AI in Treatment Personalization
Today, AI continues to revolutionize treatment personalization by parsing vast patient data. Unique genetics, lifestyles, and medical history are crucial components of treatment plans that are now efficiently analyzed. AI models can predict how patients respond to various treatments, allowing healthcare providers to tailor treatment plans to individual needs.
Machine learning algorithms identify optimal drug combinations and dosages, minimizing side effects and enhancing efficacy. This personalized approach improves treatment outcomes and patient satisfaction.
Through the implementation of AI in treatment planning, healthcare providers can provide targeted care that transforms outcomes and sets new standards in medicine.
Patient Data Management
Traditional Patient Data Management
Managing medical records used to be an inefficient, labor-intensive process prone to human error at every step. Retrieving medical histories required time-consuming searches through stacks of paper records, which could easily be misplaced.

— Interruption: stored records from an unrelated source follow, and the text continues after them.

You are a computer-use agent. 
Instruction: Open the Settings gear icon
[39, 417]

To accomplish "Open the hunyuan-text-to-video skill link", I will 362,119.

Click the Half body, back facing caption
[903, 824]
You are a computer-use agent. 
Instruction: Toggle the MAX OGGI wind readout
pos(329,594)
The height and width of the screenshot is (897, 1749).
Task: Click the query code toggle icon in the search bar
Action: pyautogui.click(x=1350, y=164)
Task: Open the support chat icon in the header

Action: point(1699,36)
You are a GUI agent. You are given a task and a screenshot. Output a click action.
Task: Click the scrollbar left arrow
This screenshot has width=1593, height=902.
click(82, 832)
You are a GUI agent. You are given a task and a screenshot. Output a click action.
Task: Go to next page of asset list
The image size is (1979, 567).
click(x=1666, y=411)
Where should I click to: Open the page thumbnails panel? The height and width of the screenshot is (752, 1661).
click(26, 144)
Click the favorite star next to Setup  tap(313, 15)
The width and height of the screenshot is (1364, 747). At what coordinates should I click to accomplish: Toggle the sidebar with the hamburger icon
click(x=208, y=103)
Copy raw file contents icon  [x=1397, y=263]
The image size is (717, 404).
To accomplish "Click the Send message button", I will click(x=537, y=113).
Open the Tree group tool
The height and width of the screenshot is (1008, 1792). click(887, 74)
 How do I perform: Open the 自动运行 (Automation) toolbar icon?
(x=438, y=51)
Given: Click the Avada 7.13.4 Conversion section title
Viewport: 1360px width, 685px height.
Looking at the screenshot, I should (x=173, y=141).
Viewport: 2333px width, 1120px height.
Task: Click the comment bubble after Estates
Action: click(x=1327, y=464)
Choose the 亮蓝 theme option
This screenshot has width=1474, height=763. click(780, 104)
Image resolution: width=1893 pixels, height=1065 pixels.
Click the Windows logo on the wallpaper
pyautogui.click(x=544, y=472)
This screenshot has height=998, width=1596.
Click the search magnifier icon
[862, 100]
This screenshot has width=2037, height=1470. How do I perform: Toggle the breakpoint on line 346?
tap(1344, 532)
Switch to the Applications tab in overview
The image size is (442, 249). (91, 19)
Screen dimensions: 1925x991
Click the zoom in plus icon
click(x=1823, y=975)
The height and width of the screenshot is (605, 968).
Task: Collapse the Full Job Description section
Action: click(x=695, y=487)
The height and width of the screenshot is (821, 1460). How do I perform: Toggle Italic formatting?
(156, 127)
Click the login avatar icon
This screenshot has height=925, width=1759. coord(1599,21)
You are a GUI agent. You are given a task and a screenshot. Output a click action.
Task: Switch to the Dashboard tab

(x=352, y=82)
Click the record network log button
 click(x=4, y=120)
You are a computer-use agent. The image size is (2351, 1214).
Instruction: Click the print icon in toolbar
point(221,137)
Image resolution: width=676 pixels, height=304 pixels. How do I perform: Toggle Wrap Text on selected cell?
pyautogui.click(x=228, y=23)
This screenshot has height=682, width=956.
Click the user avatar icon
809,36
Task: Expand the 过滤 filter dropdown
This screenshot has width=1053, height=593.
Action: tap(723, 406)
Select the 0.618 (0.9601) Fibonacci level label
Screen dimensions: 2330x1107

This administrative burden hindered healthcare providers’ ability to deliver effective patient care. Reliance on physical records hampered communication and coordination among healthcare providers, leading to fragmented care and increased risk of errors.
Switching doctors and getting 2nd opinions were impractical or cost-prohibitive.
AI Patient Data Management
AI now serves as the epicenter of patient data management. It automates the organization, analysis, and retrieval of medical records with unprecedented accuracy and efficiency. AI-driven systems can handle volumes of data to streamline patient data.
Use and Benefits:
- Data Management and Accessibility: AI systems store patient data in an electronic health record (EHR) that can be easily accessed by all healthcare service providers. Not only does this speed up workflows, but it also provides clinicians with a complete and accurate picture of patient history.
- Error Reduction: Automating data entry and management reduces human errors associated with manual record keeping, ensuring reliable and highly precise patient records.
- Predictive Analytics: AI models can detect patterns and predict health trends well before human researchers can. For example, predictive models may anticipate disease outbreaks or identify patients at high risk for certain conditions to promote early intervention or preventive care. This is only possible through deep data analysis.
Summary
Technological advancement has placed the patient at the center of healthcare. Medical professionals can streamline administrative and technical research tasks to focus on patient care. These advances make healthcare efficient, enhance patient outcomes, and set high standards for patient care.
The integration of AI can also drive the cost of medical procedures down, significantly increasing the accessibility of (now) expensive care.
Medical professionals retain their position of authority in care, but their roles can focus more on the specialized experience they possess and less on the administrative minutia that monopolizes their time.
What Does This Mean?
The future of AI in healthcare is not void of risk. There will be ethical dilemmas and treatment missteps. But, with fear of being crass, welcome to medicine. Ethical dilemmas and treatment missteps have defined the medical field since the beginning. It’s tragic, but true.
Integrating AI creates a scapegoat when something goes wrong. It will be easy to blame a medical model for errors in diagnosis, treatment, and data breaches.
But before we jump to conclusions on the dark side of AI, let’s consider the vast benefits it introduces. Think of a loved one enduring a debilitating illness right now. Know that there are AI models in training at this moment, trying to build diagnoses and treatment options for that condition.
I am a firm believer that the prevention and cure for conditions like cancer, MS, dementia, Alzheimer’s, and so many more human ailments are at our fingertips.